A French Dassault Rafale fighter aircraft conducts touch and go landings aboard the aircraft carrier USS Dwight D. Eisenhower (CVN 69) during a coalition training exercise. The Eisenhower Carrier Strike Group is operating in the U.S. 6th Fleet area of responsibility after a scheduled five month deployment in the U.S. 5th Fleet area of responsibility supporting Operation Enduring Freedom and maritime security operations. (Photo: U.S. Navy photo/Mass Communication Specialist 3rd Class Jon Dasbach/Released)
06 June 2010, ABOARD USS HARRY S. TRUMAN, At Sea -- As part of interoperability operations with the French Navy, a maintenance crew for the French aircraft Rafale F3 performed a jet engine swap-out on board USS Harry S. Truman (CVN 75) June 4.
The Rafale, a fourth generation fighter jet capable of performing both air-to-air and air-to-ground missions embarked aboard CVN Charles de Gaulle (R 91), was conducting carrier qualifications on board Truman.
"The French have conducted many carrier qualifications (CQs) with U.S. aircraft carriers in the past. However, this is the first time that an engine swap-out with a foreign navy has been done on a U.S. carrier," said Cmdr. Tim Hill, the VFA-32 executive officer and air wing liaison for French interoperability exercises. "This is a big step in working towards the ability to operate a French squadron on a U.S. carrier."
According to French Navy Cmdr. Henri Mahe, the chief maintenance officer for Charles de Gaulle, the Rafale was specifically designed for performance and for efficient maintenance. The seven-man French navy maintenance team from the Rafale squadron 12F completed the engine swap-out in three hours.
Hundreds of Truman service members transiting the hangar bay stopped to take photos and to see the Rafale up close.
Among the onlookers was Aviation Boatswain's Mate (Handling) 3rd Class Heather Martinez, who was standing watch in Truman's primary flight control tower when the Rafale landed. Martinez stated she was impressed by the maneuverability of the aircraft and by the ease with which the jet was recovered.
"We followed the same procedures we do when recovering our own aircraft," said Martinez. "It went very smoothly."
U.S. and French service members were quick to point out the similarities between how the two navies operate, including using the same color-coding scheme to distinguish roles on the flight deck. The only difference in the flight deck jersey color scheme between the two navies is the significance of the color purple; for the U.S. Navy the color indicates the refueling team, for the French, it signifies the presence of the priest.
"We were surprised when we saw so many purple shirts on the flight deck," said Mahe.

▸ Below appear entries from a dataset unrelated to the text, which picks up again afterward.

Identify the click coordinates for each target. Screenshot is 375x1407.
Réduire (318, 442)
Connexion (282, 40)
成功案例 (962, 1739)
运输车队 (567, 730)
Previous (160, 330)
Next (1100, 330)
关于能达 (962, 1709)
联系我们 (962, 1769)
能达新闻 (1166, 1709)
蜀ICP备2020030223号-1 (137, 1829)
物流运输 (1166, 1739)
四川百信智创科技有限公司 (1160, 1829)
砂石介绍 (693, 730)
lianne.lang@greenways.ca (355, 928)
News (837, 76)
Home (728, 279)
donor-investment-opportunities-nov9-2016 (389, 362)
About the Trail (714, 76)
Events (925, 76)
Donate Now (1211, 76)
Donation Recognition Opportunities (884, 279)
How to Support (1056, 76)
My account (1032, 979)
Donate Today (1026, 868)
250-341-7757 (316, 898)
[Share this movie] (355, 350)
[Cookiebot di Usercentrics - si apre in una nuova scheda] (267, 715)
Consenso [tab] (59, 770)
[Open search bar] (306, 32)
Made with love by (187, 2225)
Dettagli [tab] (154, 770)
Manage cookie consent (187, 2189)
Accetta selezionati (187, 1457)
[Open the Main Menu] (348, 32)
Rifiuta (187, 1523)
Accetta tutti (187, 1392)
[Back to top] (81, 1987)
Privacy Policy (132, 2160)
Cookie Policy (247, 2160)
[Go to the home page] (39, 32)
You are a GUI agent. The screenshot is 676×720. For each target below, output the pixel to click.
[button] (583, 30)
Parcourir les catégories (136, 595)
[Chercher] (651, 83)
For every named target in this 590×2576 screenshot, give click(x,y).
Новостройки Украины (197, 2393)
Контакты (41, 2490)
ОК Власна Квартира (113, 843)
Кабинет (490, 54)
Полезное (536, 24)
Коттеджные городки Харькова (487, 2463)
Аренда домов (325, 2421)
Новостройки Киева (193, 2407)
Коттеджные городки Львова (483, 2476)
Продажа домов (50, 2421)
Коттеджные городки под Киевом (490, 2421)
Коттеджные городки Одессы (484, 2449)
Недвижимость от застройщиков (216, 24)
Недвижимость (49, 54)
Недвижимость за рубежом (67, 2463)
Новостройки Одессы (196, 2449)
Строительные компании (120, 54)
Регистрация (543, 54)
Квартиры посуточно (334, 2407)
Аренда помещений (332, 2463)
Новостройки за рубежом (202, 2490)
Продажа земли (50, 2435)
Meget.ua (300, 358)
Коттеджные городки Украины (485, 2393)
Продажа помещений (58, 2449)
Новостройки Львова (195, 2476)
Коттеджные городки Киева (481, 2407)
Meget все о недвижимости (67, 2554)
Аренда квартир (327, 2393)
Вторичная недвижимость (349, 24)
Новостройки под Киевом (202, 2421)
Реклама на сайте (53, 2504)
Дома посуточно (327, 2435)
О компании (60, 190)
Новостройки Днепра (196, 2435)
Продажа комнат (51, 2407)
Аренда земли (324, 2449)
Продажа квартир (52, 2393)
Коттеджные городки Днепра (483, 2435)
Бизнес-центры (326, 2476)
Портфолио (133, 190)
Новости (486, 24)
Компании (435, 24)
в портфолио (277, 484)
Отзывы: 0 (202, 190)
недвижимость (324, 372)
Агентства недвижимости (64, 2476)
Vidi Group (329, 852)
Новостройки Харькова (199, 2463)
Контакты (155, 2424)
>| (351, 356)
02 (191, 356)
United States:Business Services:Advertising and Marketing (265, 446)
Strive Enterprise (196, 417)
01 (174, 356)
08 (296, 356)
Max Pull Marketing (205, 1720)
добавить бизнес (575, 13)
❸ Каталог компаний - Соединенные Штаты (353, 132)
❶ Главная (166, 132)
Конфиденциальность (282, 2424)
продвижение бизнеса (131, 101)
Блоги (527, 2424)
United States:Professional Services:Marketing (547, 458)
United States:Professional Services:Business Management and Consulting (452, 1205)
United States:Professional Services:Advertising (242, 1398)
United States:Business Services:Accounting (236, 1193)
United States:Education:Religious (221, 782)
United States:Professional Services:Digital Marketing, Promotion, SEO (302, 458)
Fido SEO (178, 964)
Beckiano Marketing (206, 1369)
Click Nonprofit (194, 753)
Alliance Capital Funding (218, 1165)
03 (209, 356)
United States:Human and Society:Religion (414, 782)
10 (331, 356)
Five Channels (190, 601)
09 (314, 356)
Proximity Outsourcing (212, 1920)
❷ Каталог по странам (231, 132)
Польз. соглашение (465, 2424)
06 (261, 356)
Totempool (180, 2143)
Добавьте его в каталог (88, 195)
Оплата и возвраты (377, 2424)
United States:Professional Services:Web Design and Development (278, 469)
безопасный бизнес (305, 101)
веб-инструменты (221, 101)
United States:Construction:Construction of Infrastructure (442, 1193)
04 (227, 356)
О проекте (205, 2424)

For Rear Adm. Patrick Driscoll, commander, Carrier Strike Group (CSG) 10, the five-day interoperability exercises between Charles de Gaulle and Truman and the engine swap-out are a natural progression in a relationship between two allies. He recalled conducting operations with French aircraft carrier CV Foch (R99), and serving as a junior officer in an A-7 Corsair squadron with a French aviator.
"It is important to train with our partners. They are a great navy and the better we get at working together, the more effective we are as warfighters," said Driscoll.
Truman deployed May 21 as part of the Harry S. Truman Carrier Strike Group (HSTCSG)in support of maritime security operations and theater security cooperation efforts in the U.S. 5th and 6th Fleet areas of responsibility. HSTCSG includes Commander, Carrier Strike Group (CCSG) 10, USS Harry S. Truman (CVN 75), Carrier Air Wing Three (CVW) 3, Commander, Destroyer Squadron (CDS) 26 and German Frigate FGS Hessen (F221).